Authoritative References
For Claude Code's CLI and patterns, see Anthropic's Claude Code documentation. For Apollo's API, see apolloapi.com.
Frequently Asked Questions
What's the difference between TAM and TAL?
TAM (Total Addressable Market) is every company that could buy your product. TAL (Target Account List) is the subset you'll work this quarter. TAM is for board metrics and market sizing. TAL is for SDR queues and campaigns. Most teams confuse the two and end up with a TAL that's either too small (missing opportunity) or too large (no team capacity to work it).
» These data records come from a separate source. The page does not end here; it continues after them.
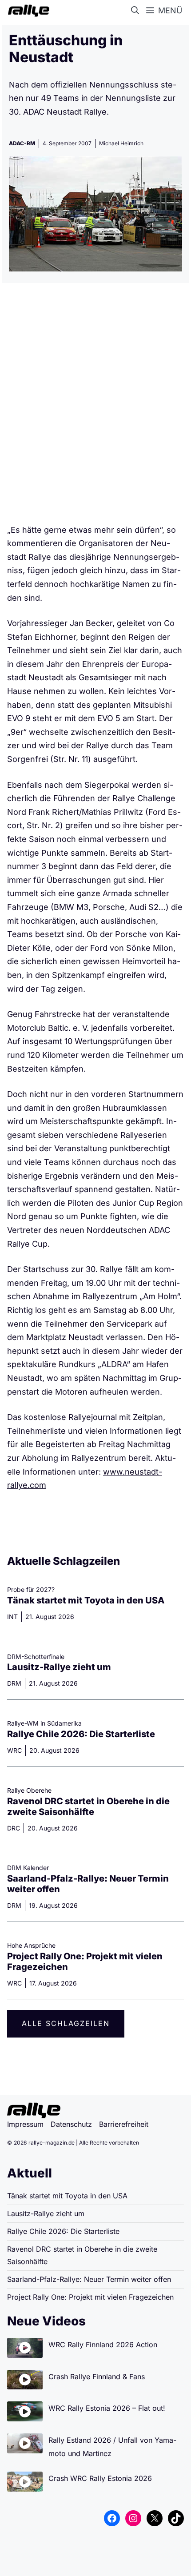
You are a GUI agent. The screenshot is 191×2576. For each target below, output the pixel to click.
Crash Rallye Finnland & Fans (96, 2376)
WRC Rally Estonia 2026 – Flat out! (106, 2408)
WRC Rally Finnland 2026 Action (102, 2344)
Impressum (25, 2124)
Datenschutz (71, 2124)
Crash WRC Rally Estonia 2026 (100, 2478)
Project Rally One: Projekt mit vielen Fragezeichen (90, 2297)
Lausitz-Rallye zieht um (59, 1667)
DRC (13, 1828)
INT (12, 1616)
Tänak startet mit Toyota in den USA (85, 1600)
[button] (137, 10)
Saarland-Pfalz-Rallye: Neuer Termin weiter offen (89, 2279)
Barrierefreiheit (123, 2124)
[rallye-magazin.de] (26, 10)
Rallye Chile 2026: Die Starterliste (81, 1734)
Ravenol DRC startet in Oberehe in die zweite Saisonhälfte (88, 1806)
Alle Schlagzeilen (66, 2023)
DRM (14, 1683)
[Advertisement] (95, 406)
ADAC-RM (22, 143)
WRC (14, 1750)
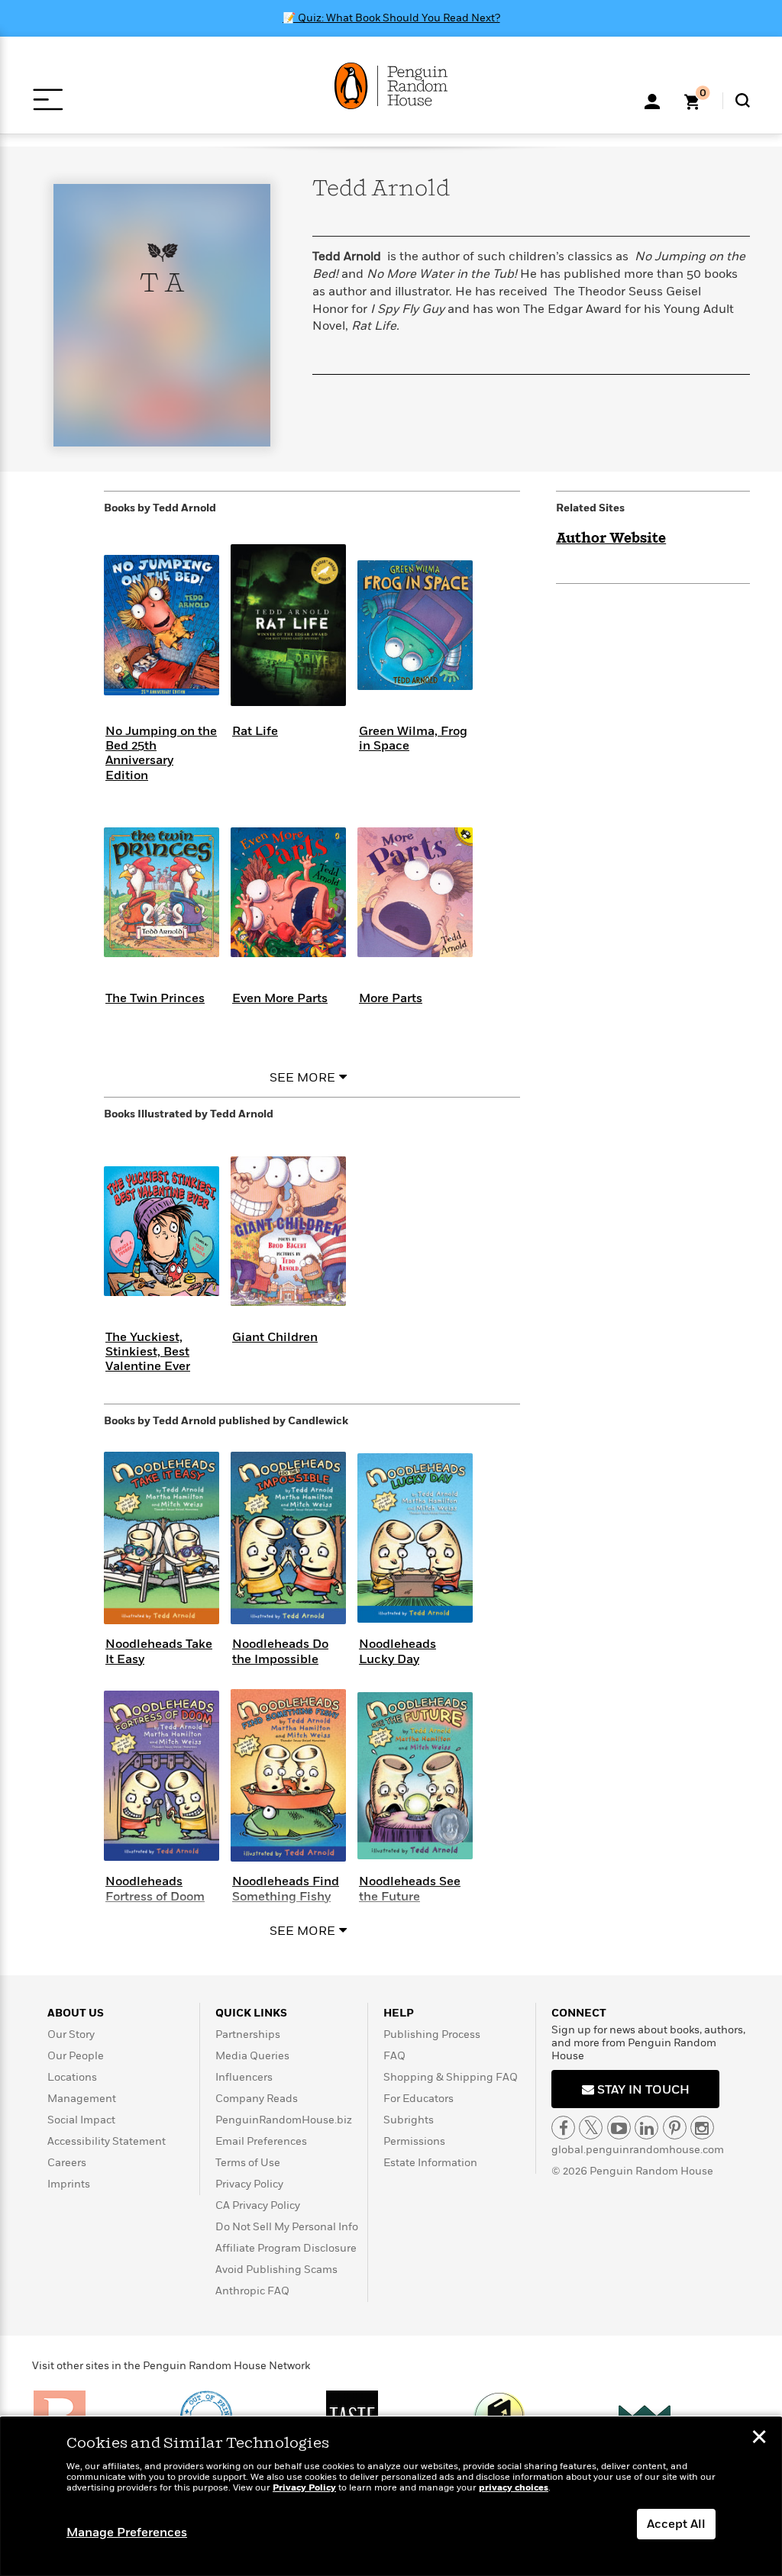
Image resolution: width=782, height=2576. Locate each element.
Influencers (244, 2077)
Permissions (414, 2141)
How many data sources do I need to build a good TAM?
Three to four for most B2B teams. For US-focused B2B SaaS: Apollo plus ZoomInfo plus Crunchbase plus BuiltWith covers the working stack. Adding more sources increases coverage and accuracy at a cost of more integration work. Below three sources, the TAM has visible gaps. Above five, marginal returns drop quickly.
How big should my TAL be?
Tied to team capacity. A standard SDR works 80 to 120 accounts deeply per quarter. For a 5-person SDR team that's 400 to 600 accounts in the TAL. Larger TALs spread attention thin and reduce conversion per account. The discipline is capping the TAL to capacity so the top-tier accounts get the depth they deserve.
How often should I refresh the TAM and TAL?
TAM quarterly. TAL monthly or per sprint. The TAM moves slower (new companies, tech stack changes) and refreshing quarterly is enough. The TAL moves faster as deals close, capacity changes, and scores update. Most teams that get this right run the TAM refresh on a quarterly calendar and the TAL refresh on a monthly cadence.
Can I build the TAM without Claude Code?
Yes, with Clay, RevOps tools, or hand-built scripts. Claude Code is the right runtime for teams that want multi-source merge logic, contextual scoring, and an audit-trail-friendly pipeline. For teams running 5K accounts or fewer, Clay handles the TAM build without a custom build. For 10K+ accounts with complex scoring needs, the Claude Code build pays back.